LABORATORI

Scritture & Voci
Crimine della scrittura / Crimine del pensiero

Sessione di studio per voci e corpi d’attore su:
Anna Livia Plurabella e Giacomo Joyce di James Joyce
Ultime di Antonio Pizzuto
Dissertazioni filosofiche dall’opera di D. A. F. de Sade


Con: Stefania Bonafede, Domenico Bravo, Giovanni Dispenza,
Francesco Gulizzi, Irene Nuzzo, Mari Siragusa

Se il confronto tra Joyce e Pizzuto (e Sade) può essere utile, da un lato,
a conoscere meglio le diverse dimensioni in cui si muovono le loro rispettive scritture,
serve altresì a comprendere, dall’altro, con quali elementi, problemi, piaceri
debba combattere o godere chi decidesse di intraprenderne una lettura,
un’interpretazione o una messa in voce, facendosi carico consapevole di tutto il ‘volume’
di quelle (scritture).

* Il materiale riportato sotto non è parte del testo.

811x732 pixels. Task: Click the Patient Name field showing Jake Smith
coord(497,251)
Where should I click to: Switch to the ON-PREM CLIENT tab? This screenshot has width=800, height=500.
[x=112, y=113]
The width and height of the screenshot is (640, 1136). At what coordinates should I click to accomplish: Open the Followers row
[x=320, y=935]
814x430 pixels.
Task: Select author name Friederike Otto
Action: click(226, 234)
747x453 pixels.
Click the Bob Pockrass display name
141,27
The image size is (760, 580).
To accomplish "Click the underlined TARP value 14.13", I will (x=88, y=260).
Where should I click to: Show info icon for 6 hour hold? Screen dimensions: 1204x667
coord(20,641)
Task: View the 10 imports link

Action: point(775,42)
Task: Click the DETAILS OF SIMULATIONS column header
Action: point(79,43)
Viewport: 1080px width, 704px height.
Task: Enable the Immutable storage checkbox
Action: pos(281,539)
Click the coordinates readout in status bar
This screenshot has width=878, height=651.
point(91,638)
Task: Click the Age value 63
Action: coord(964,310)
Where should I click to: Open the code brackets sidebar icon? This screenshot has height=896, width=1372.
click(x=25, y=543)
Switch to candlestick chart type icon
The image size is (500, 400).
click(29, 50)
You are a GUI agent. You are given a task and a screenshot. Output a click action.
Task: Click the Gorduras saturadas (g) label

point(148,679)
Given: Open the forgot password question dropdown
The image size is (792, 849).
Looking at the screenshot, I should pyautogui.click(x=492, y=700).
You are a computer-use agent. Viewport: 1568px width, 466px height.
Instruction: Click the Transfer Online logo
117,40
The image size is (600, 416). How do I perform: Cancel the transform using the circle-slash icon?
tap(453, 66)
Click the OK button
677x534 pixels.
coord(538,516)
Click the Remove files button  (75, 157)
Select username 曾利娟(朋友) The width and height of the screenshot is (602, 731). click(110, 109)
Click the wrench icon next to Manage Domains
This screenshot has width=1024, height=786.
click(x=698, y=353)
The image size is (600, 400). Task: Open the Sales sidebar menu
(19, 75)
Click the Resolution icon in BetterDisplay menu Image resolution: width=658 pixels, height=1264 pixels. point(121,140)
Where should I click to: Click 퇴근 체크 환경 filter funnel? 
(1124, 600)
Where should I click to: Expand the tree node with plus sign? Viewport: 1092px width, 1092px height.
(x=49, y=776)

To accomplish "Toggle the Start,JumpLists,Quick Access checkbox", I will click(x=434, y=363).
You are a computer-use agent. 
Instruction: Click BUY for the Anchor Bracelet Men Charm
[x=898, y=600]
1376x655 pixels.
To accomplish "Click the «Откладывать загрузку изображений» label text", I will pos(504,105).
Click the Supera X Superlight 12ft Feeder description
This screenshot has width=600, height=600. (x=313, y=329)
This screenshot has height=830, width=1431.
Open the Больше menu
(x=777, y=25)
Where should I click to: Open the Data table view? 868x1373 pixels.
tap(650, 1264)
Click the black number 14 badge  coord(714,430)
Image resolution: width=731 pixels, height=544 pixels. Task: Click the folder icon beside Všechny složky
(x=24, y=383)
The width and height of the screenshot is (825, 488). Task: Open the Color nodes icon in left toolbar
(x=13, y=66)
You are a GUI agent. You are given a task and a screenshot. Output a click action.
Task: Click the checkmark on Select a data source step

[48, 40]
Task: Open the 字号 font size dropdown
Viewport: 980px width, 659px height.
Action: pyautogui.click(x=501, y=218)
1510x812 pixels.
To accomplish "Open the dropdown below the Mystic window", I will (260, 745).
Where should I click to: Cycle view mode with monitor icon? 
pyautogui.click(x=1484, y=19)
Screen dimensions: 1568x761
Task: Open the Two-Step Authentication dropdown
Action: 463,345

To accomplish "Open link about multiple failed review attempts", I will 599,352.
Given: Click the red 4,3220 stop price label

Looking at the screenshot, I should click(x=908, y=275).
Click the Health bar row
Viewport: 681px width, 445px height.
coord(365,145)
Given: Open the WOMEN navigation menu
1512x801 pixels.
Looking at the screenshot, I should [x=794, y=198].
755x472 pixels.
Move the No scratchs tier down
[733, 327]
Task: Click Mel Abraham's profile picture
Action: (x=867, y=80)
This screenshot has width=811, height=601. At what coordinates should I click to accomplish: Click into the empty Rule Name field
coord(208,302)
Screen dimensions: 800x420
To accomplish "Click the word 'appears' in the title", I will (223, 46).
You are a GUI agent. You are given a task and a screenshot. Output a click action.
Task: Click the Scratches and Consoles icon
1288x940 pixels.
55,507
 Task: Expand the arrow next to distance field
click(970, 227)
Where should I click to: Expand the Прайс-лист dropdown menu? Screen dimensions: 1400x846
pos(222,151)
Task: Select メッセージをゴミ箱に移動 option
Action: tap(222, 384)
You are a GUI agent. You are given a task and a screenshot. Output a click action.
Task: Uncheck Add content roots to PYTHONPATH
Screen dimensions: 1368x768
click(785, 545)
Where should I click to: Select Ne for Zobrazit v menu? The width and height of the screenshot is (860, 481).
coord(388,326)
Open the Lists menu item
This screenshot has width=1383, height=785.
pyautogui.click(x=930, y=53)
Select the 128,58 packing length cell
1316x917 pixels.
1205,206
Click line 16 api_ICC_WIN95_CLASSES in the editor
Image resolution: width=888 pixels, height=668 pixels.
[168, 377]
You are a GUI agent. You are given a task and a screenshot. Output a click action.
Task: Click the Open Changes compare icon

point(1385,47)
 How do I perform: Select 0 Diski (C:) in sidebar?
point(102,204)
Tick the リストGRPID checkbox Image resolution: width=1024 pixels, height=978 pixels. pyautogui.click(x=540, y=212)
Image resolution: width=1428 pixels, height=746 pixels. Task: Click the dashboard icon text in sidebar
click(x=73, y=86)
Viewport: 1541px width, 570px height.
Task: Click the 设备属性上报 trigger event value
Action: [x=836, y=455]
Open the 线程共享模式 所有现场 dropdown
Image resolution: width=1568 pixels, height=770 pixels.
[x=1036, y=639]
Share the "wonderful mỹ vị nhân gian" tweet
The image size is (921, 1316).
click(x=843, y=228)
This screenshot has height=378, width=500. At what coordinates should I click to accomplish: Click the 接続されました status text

Il seminario è stato dedicato a ‘giovani’ attori interessati ad esplorare
lo spazio apparentemente nullo, in realtà infinito, su cui insiste lo scarto tra scrittura e lettura. 
All’oscurità semantica della scrittura di Joyce e di Pizzuto si contrappone la chiarezza
del discorso Sadiano che soggiace al principio del “dire tutto”,
del porre in ascolto l'indicibile/inascoltabile oscurità del (suo) desiderio.